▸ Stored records
◆ ◆ ◆ ◆

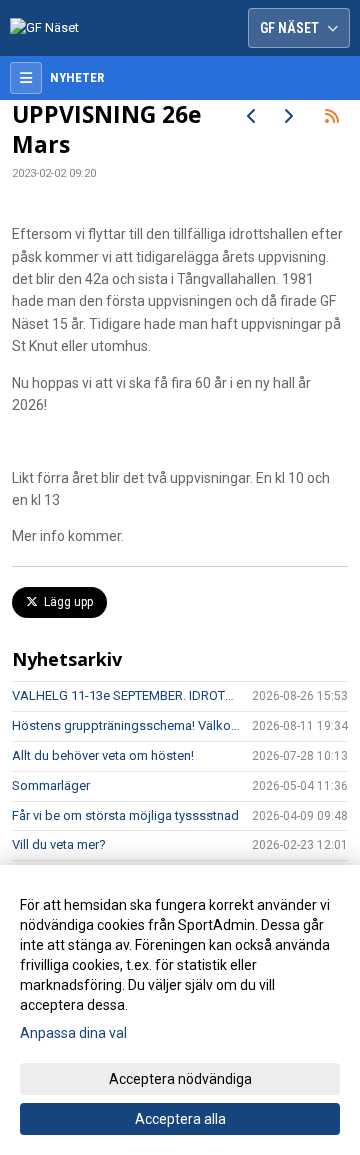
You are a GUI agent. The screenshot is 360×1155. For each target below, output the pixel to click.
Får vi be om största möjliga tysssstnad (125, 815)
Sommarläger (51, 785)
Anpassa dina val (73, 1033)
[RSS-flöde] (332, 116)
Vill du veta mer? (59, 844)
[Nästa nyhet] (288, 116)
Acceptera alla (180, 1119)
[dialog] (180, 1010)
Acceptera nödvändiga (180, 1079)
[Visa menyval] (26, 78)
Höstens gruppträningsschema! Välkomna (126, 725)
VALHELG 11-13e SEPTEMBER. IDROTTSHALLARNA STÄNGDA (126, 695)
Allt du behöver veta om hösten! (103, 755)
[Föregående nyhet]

◆ ◆ ◆ ◆

▸ Task
Output these and nothing else: the lines from the one holding "Höstens gruppträningsschema! Välkomna" through the final line of the entries above, exactly as they appear.

▸ Problem solution
Höstens gruppträningsschema! Välkomna (126, 725)
VALHELG 11-13e SEPTEMBER. IDROTTSHALLARNA STÄNGDA (126, 695)
Allt du behöver veta om hösten! (103, 755)
[Föregående nyhet]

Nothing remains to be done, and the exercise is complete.